STATED GOAL -
Show every line of the records that contains the word "height".
_____
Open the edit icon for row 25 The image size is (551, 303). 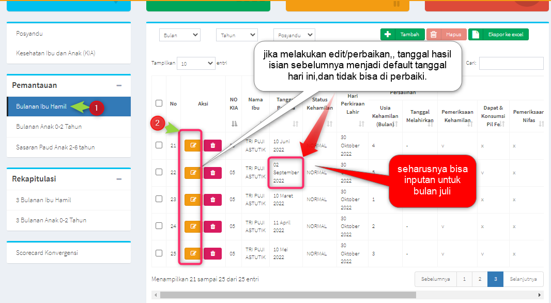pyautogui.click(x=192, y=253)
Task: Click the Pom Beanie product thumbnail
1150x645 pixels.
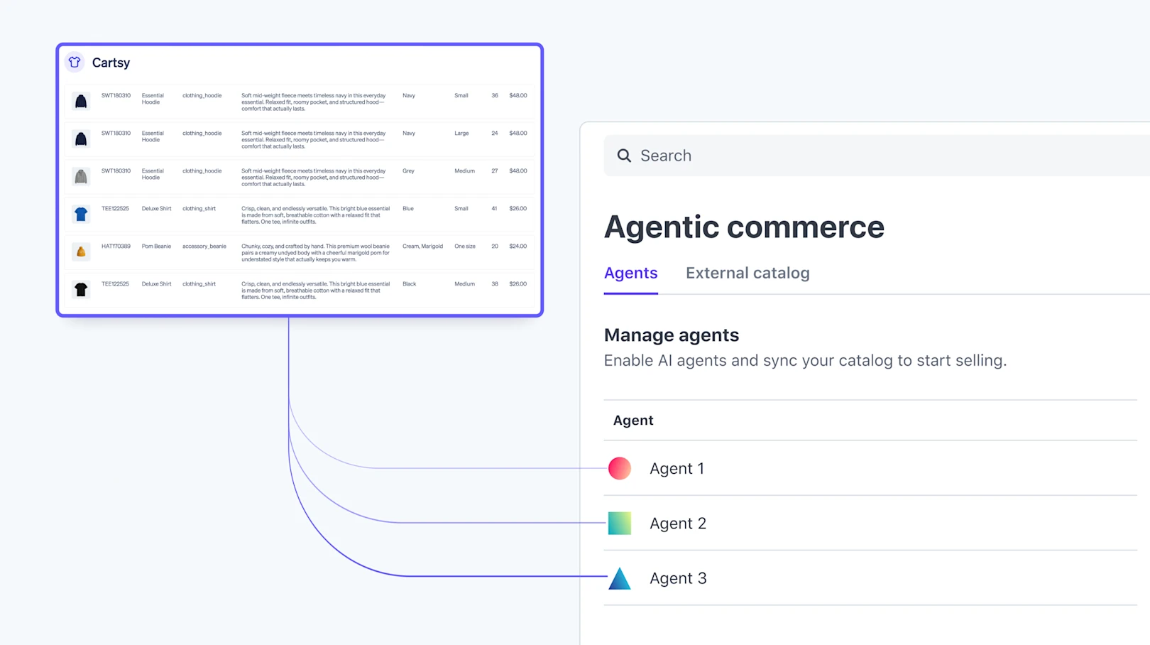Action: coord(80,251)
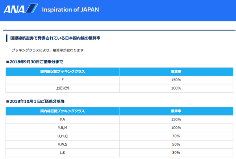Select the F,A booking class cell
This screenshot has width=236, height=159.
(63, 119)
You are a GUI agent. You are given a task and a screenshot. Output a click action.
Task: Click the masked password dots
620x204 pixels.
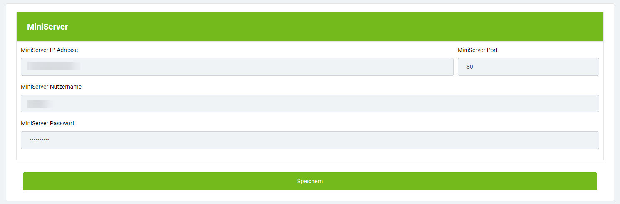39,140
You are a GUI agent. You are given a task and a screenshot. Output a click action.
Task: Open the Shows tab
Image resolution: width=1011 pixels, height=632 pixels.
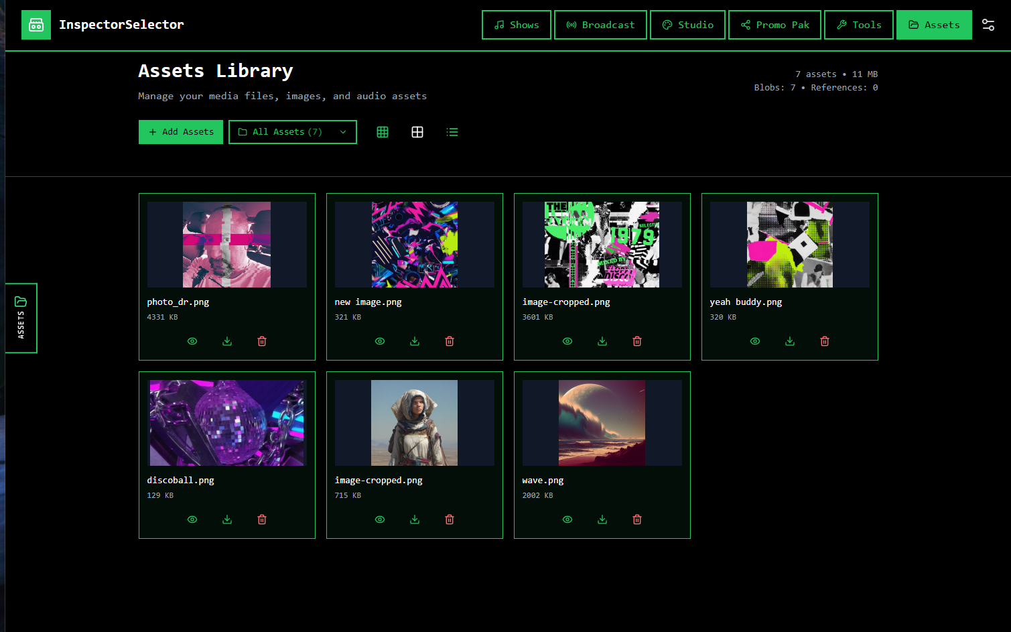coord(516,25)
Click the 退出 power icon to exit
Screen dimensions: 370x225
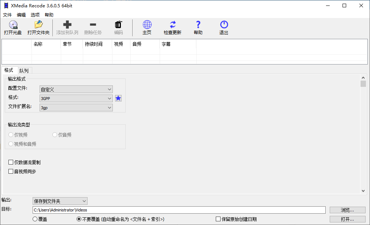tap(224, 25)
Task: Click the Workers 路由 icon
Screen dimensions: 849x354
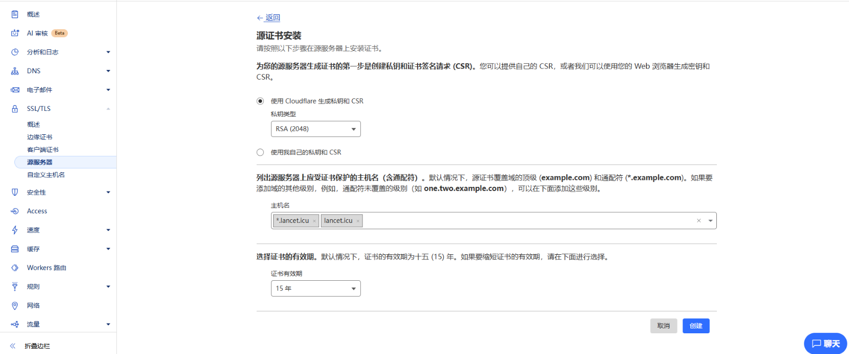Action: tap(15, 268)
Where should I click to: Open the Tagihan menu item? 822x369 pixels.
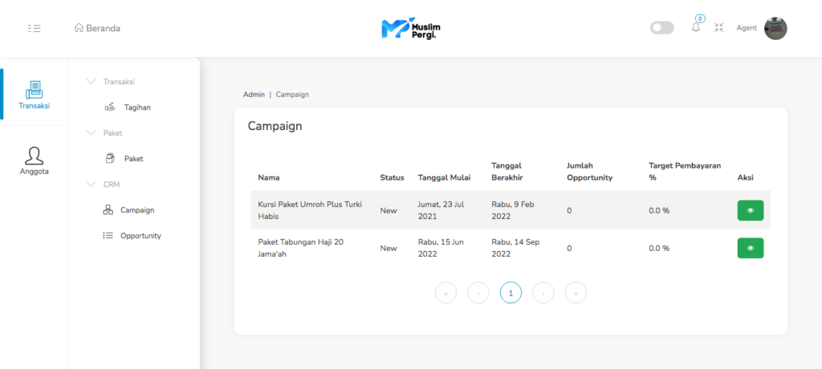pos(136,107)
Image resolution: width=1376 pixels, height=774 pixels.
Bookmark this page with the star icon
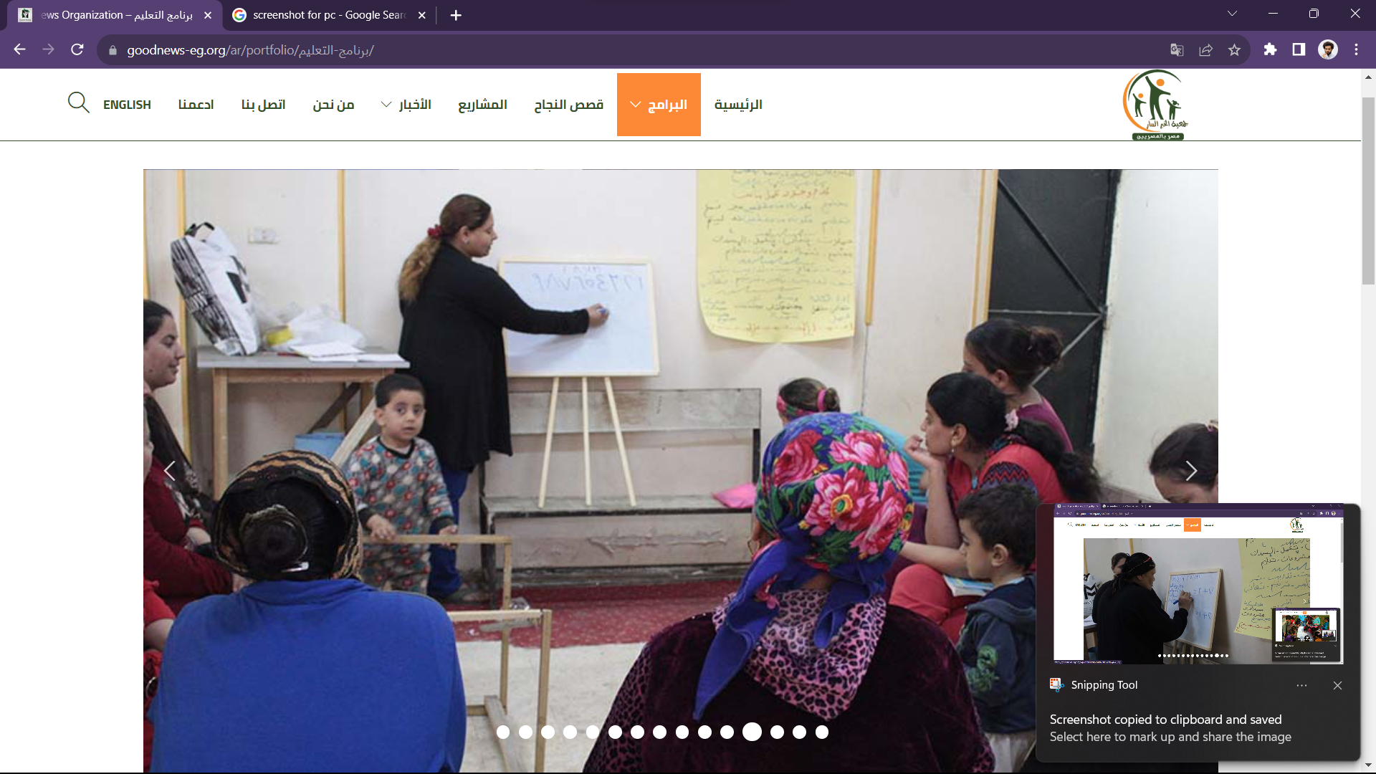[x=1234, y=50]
_____
EXERCISE RESPONSE -
This screenshot has width=236, height=159.
Image resolution: width=1011 pixels, height=632 pixels.
Image resolution: width=1376 pixels, height=774 pixels.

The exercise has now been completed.